_Your task_. Every record shown below should be duplicated exactly.

++++ Records to process

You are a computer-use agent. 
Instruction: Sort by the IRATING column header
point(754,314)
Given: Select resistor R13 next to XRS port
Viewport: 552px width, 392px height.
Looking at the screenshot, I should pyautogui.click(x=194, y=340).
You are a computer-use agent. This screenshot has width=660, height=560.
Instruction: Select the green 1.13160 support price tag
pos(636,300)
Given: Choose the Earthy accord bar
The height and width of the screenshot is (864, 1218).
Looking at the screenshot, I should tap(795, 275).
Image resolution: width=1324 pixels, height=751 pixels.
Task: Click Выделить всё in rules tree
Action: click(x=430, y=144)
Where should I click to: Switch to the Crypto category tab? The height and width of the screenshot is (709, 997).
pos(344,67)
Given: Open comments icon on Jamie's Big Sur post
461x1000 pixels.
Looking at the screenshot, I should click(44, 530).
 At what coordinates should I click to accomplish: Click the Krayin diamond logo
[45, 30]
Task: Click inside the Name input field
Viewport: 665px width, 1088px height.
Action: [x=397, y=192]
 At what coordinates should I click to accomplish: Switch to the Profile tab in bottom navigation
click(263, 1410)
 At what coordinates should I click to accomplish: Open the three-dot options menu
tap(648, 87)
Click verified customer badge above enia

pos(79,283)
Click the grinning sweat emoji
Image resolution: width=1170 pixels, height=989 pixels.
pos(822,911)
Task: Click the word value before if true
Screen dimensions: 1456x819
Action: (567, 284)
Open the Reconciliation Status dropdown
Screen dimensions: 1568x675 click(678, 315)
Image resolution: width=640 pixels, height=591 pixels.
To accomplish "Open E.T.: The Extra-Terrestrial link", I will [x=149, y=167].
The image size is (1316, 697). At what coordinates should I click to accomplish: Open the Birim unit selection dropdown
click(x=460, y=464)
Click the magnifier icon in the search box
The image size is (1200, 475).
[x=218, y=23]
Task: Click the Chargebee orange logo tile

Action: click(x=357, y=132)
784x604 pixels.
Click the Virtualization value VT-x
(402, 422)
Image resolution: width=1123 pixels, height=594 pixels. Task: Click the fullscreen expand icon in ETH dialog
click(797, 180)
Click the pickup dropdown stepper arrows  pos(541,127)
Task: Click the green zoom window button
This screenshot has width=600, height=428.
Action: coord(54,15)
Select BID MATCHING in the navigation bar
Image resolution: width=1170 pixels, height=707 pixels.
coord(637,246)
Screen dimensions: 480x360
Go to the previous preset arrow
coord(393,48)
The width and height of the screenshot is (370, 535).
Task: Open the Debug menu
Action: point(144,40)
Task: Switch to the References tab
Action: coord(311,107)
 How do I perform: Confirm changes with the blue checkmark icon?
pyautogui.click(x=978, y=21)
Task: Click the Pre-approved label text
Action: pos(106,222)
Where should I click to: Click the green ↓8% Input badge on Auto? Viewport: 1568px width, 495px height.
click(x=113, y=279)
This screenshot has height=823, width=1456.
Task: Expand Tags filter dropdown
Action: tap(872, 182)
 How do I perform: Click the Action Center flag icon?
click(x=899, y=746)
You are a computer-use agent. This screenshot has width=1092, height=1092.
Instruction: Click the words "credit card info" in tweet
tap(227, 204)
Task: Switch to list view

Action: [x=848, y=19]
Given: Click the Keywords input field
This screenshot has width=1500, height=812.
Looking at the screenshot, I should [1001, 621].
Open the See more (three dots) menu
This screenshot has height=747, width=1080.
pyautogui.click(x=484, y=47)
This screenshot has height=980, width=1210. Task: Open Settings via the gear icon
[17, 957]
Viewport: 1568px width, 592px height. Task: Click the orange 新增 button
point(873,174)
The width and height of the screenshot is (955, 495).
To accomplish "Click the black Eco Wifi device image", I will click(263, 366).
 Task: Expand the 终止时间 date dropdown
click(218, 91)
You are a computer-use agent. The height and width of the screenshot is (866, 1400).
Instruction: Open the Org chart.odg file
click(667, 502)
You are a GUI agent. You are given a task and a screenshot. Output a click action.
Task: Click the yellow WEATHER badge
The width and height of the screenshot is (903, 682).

++++++++

_Written response_.
You are a computer-use agent. 
Instruction: Sort by the IRATING column header
point(754,314)
Given: Select resistor R13 next to XRS port
Viewport: 552px width, 392px height.
Looking at the screenshot, I should pyautogui.click(x=194, y=340).
You are a computer-use agent. This screenshot has width=660, height=560.
Instruction: Select the green 1.13160 support price tag
pos(636,300)
Given: Choose the Earthy accord bar
The height and width of the screenshot is (864, 1218).
Looking at the screenshot, I should tap(795, 275).
Image resolution: width=1324 pixels, height=751 pixels.
Task: Click Выделить всё in rules tree
Action: click(x=430, y=144)
Where should I click to: Switch to the Crypto category tab? The height and width of the screenshot is (709, 997).
pos(344,67)
Given: Open comments icon on Jamie's Big Sur post
461x1000 pixels.
Looking at the screenshot, I should click(44, 530).
 At what coordinates should I click to accomplish: Click the Krayin diamond logo
[45, 30]
Task: Click inside the Name input field
Viewport: 665px width, 1088px height.
Action: [x=397, y=192]
 At what coordinates should I click to accomplish: Switch to the Profile tab in bottom navigation
click(263, 1410)
 At what coordinates should I click to accomplish: Open the three-dot options menu
tap(648, 87)
Click verified customer badge above enia

pos(79,283)
Click the grinning sweat emoji
Image resolution: width=1170 pixels, height=989 pixels.
pos(822,911)
Task: Click the word value before if true
Screen dimensions: 1456x819
Action: (567, 284)
Open the Reconciliation Status dropdown
Screen dimensions: 1568x675 click(678, 315)
Image resolution: width=640 pixels, height=591 pixels.
To accomplish "Open E.T.: The Extra-Terrestrial link", I will [x=149, y=167].
The image size is (1316, 697). At what coordinates should I click to accomplish: Open the Birim unit selection dropdown
click(x=460, y=464)
Click the magnifier icon in the search box
The image size is (1200, 475).
[x=218, y=23]
Task: Click the Chargebee orange logo tile

Action: click(x=357, y=132)
784x604 pixels.
Click the Virtualization value VT-x
(402, 422)
Image resolution: width=1123 pixels, height=594 pixels. Task: Click the fullscreen expand icon in ETH dialog
click(797, 180)
Click the pickup dropdown stepper arrows  pos(541,127)
Task: Click the green zoom window button
This screenshot has width=600, height=428.
Action: coord(54,15)
Select BID MATCHING in the navigation bar
Image resolution: width=1170 pixels, height=707 pixels.
coord(637,246)
Screen dimensions: 480x360
Go to the previous preset arrow
coord(393,48)
The width and height of the screenshot is (370, 535).
Task: Open the Debug menu
Action: point(144,40)
Task: Switch to the References tab
Action: coord(311,107)
 How do I perform: Confirm changes with the blue checkmark icon?
pyautogui.click(x=978, y=21)
Task: Click the Pre-approved label text
Action: pos(106,222)
Where should I click to: Click the green ↓8% Input badge on Auto? Viewport: 1568px width, 495px height.
click(x=113, y=279)
This screenshot has height=823, width=1456.
Task: Expand Tags filter dropdown
Action: tap(872, 182)
 How do I perform: Click the Action Center flag icon?
click(x=899, y=746)
You are a computer-use agent. This screenshot has width=1092, height=1092.
Instruction: Click the words "credit card info" in tweet
tap(227, 204)
Task: Switch to list view

Action: [x=848, y=19]
Given: Click the Keywords input field
This screenshot has width=1500, height=812.
Looking at the screenshot, I should [1001, 621].
Open the See more (three dots) menu
This screenshot has height=747, width=1080.
pyautogui.click(x=484, y=47)
This screenshot has height=980, width=1210. Task: Open Settings via the gear icon
[17, 957]
Viewport: 1568px width, 592px height. Task: Click the orange 新增 button
point(873,174)
The width and height of the screenshot is (955, 495).
To accomplish "Click the black Eco Wifi device image", I will click(263, 366).
 Task: Expand the 终止时间 date dropdown
click(218, 91)
You are a computer-use agent. The height and width of the screenshot is (866, 1400).
Instruction: Open the Org chart.odg file
click(667, 502)
You are a GUI agent. You are given a task and a screenshot. Output a click action.
Task: Click the yellow WEATHER badge
The width and height of the screenshot is (903, 682).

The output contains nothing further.